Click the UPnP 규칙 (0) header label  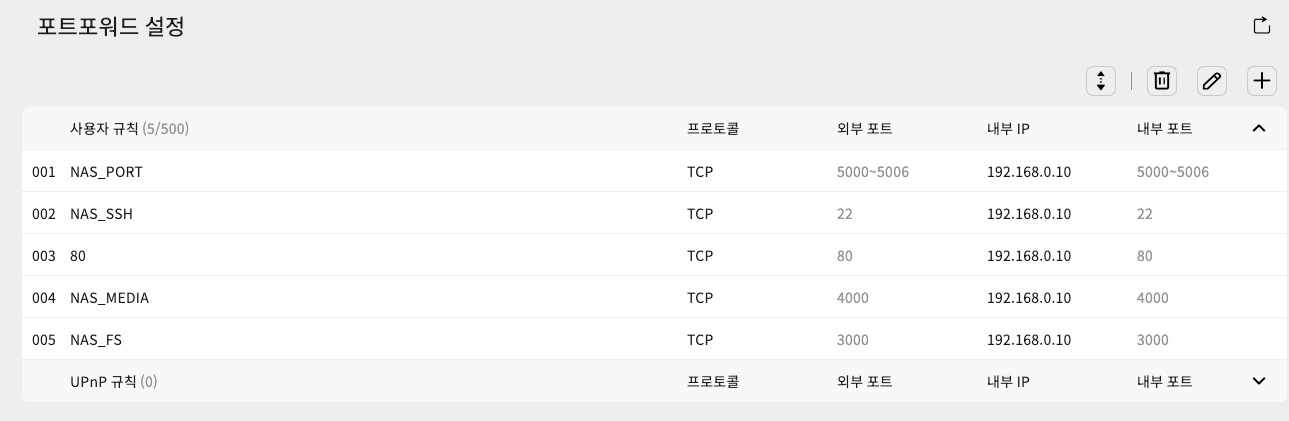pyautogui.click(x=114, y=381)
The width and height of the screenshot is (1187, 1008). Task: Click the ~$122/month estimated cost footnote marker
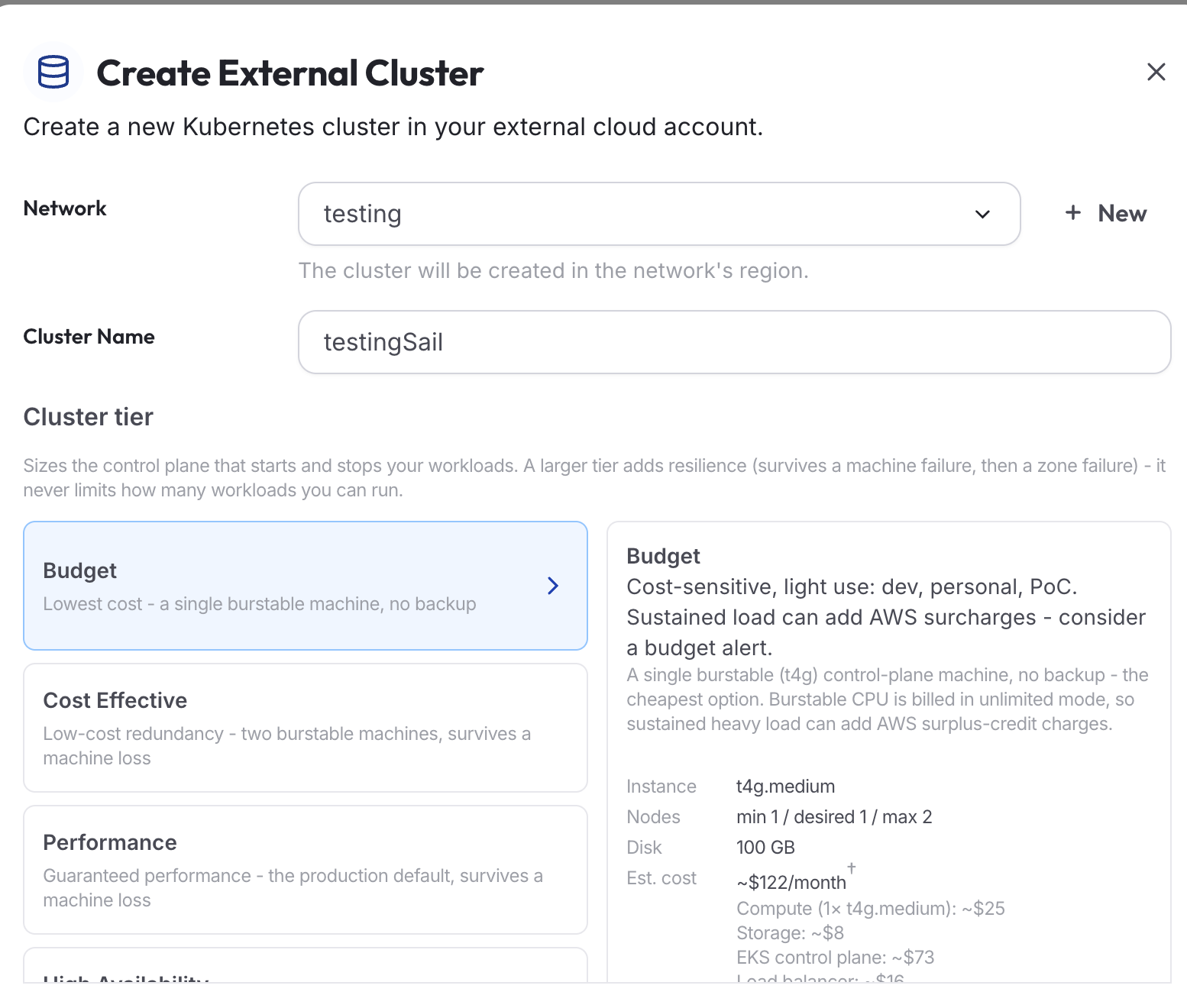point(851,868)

==

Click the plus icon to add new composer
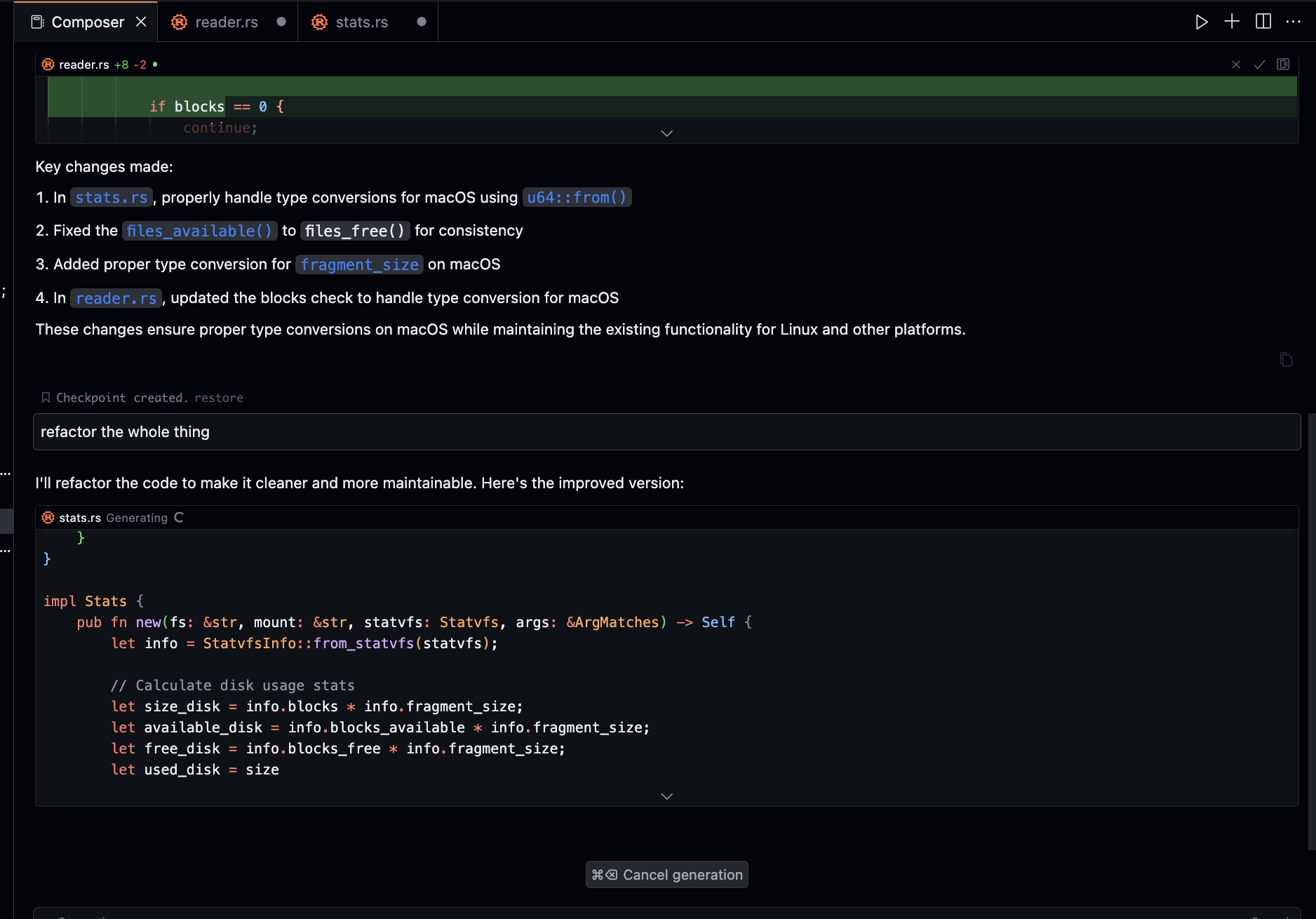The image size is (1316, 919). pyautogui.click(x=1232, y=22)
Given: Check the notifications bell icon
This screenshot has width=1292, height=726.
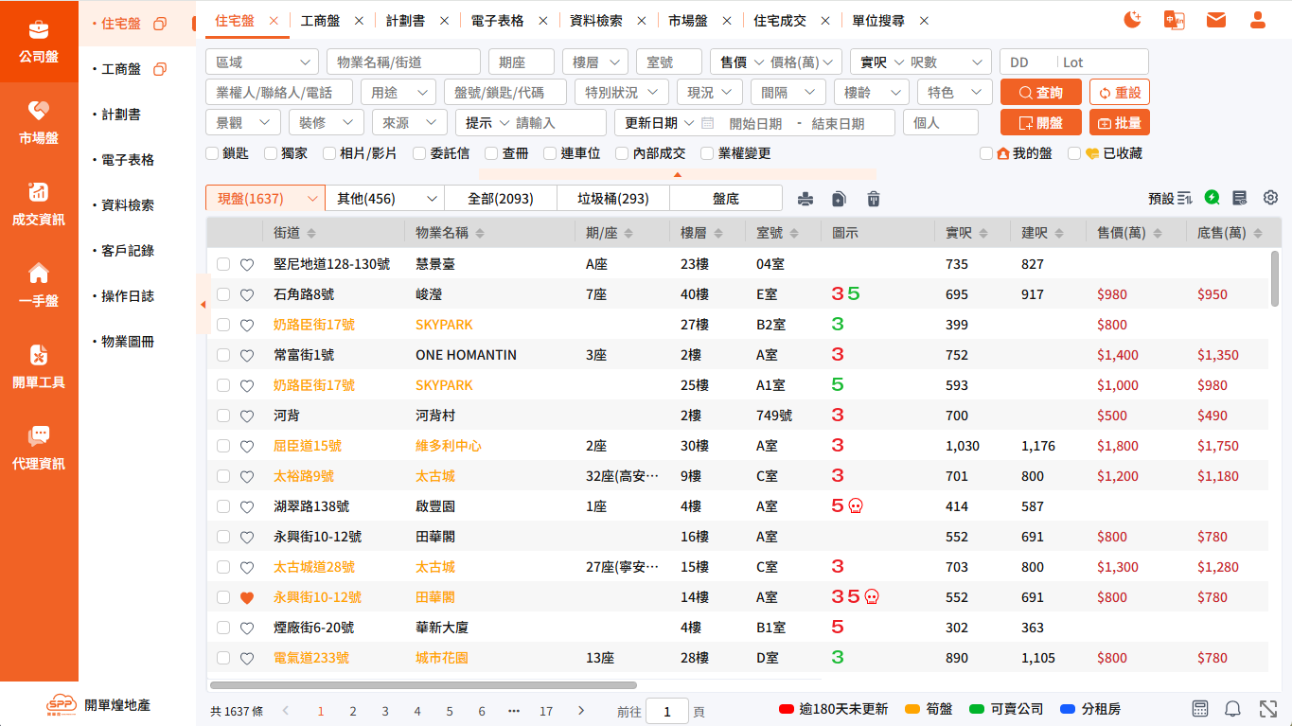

## Problem
Copy nothing but the lines above from the one with "Click the plus icon to add new composer" to the one with "This screenshot has width=1292, height=726.", inclusive, word for word. Leave every picture out.

## Response
Click the plus icon to add new composer
The image size is (1316, 919). pyautogui.click(x=1232, y=22)
Given: Check the notifications bell icon
This screenshot has width=1292, height=726.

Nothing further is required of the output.